Der Pressesprecher des Katholischen Gemeindeverbands Bremen, Christof Haverkamp, ist weiß, dass dieses Weihnachtsfest nur unter bestimmten Bedingungen gefeiert werden kann. Deshalb seien auch weniger Besucher in der Christmette vorgesehen, TV- oder Hörfunk-Gottesdienste würden ebenso wie Gottesdienstübertragungen per Livestream angeboten. "Das Schlimmste wäre, wenn sich die Fallzahlen nach Weihnachten deutlich erhöhen würden", räumte Haverkamp ein.

[Einträge des Datensatzes]
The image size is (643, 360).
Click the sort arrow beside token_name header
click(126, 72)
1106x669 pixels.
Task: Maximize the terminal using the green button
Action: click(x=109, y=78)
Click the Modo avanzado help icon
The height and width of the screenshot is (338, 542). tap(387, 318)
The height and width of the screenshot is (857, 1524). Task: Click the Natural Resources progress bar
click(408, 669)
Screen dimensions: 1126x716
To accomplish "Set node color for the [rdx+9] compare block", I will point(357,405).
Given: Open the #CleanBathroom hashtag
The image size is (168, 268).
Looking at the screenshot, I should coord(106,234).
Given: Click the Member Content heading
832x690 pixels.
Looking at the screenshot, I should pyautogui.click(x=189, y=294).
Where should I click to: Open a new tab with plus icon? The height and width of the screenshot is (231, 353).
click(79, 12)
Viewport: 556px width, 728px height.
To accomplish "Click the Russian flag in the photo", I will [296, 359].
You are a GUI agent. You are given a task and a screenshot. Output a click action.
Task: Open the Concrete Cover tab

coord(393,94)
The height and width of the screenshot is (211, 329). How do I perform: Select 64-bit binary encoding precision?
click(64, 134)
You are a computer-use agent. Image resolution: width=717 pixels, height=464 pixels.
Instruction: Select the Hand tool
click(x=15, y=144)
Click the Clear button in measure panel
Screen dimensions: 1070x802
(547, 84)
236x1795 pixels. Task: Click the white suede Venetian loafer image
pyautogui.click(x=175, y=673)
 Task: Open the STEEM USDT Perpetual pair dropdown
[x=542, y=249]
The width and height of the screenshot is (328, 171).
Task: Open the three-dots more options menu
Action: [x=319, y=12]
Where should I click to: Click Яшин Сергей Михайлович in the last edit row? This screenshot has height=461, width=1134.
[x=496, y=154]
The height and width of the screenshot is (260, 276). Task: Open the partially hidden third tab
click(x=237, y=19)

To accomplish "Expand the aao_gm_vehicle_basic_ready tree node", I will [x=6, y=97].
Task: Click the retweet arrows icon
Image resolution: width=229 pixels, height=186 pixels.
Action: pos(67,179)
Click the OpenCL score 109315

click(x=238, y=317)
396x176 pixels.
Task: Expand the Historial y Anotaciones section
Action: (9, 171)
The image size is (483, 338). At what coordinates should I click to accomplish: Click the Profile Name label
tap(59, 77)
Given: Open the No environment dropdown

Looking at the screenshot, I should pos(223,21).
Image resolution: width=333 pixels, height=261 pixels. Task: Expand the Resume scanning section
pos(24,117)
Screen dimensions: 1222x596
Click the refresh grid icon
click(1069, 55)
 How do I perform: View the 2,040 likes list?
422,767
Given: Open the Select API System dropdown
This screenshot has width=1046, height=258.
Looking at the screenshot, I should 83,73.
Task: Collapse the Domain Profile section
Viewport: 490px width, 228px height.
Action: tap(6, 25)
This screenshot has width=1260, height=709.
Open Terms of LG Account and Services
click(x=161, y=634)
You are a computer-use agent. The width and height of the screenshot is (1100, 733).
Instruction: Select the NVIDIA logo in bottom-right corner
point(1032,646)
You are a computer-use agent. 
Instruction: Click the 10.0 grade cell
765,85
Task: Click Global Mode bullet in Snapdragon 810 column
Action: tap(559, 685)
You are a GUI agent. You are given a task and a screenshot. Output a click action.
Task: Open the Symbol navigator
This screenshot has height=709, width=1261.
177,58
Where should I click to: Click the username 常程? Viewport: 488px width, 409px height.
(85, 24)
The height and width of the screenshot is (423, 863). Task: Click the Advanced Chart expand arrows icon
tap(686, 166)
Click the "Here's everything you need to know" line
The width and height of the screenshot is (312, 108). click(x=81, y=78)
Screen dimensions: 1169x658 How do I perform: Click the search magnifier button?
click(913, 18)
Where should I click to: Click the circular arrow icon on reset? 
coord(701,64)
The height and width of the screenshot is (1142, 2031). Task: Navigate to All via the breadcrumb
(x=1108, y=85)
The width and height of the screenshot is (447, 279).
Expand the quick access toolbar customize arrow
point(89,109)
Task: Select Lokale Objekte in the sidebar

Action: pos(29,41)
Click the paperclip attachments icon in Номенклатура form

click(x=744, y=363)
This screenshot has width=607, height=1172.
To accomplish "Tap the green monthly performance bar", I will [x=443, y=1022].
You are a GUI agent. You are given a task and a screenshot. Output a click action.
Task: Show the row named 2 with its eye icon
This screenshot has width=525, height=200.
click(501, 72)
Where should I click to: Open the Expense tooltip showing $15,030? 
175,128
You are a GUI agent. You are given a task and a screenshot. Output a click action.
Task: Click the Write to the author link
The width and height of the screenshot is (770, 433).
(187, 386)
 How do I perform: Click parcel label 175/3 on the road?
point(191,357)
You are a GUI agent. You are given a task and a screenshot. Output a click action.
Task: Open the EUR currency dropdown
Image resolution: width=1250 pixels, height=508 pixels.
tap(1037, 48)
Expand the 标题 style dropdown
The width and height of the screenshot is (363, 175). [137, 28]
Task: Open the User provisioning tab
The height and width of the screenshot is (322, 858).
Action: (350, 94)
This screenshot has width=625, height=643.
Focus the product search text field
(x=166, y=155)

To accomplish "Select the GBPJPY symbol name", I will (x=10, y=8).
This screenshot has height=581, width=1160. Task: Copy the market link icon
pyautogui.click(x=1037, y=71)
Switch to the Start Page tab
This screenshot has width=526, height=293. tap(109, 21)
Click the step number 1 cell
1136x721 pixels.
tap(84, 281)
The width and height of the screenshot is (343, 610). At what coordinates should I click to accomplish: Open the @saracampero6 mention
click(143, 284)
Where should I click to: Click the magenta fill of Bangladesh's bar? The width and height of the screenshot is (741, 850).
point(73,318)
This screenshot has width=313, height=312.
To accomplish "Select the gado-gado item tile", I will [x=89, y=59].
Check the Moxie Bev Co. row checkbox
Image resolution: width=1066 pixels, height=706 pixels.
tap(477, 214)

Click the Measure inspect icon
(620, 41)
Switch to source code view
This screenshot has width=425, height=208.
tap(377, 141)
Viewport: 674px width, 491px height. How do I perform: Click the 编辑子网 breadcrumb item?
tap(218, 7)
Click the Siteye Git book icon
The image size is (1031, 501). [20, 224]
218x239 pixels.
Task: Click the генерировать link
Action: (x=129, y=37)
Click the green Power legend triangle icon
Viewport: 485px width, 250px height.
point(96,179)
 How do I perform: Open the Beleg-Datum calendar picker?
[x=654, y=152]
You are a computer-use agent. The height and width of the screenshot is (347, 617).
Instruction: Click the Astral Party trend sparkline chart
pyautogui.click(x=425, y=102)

__Zu bearbeitende Aufgaben__:
1 – Was wäre laut Christof Haverkamp im Text über die Weihnachtsgottesdienste in Bremen das Schlimmste?
2 – Führe den Text über die Weihnachtsgottesdienste in Bremen nach seinem letzten Satz weiter.

__Antworten__:
1 – Wenn sich die Fallzahlen nach Weihnachten deutlich erhöhen würden.

2 –
Ausfallen sollte Weihnachten in diesem Jahr aber dennoch nicht. "Gerade in schwierigen Zeiten ist es notwendig, an die frohe Botschaft erinnert zu werden, dass Gott Mensch geworden ist - und das ist ja der Kern des Weihnachtsfestes." Die Weihnachtsgeschichte aus der Bibel habe gerade in diesem Jahr ihren Platz. Es sei darin ja auch eine Botschaft der Hoffnung enthalten. "Es gilt, vor allem ältere, einsame und kranke Menschen nicht zu vergessen", mahnt Haverkamp.


Jürgen Gerhards, Professor für Soziologie an der Freien Universität Berlin, betonte im Gespräch mit t-online auch die Wichtigkeit des Festes. Das Familienfest habe in der Gesellschaft noch immer einen enorm hohen Stellenwert. "Die meisten Menschen wollen Weihnachten mit ihrer Familie verbringen. Das bedeutet, es gibt in dieser Zeit zwei große Probleme: die Anreise zur Familie und die gemeinsam verbrachte Zeit in der Familie."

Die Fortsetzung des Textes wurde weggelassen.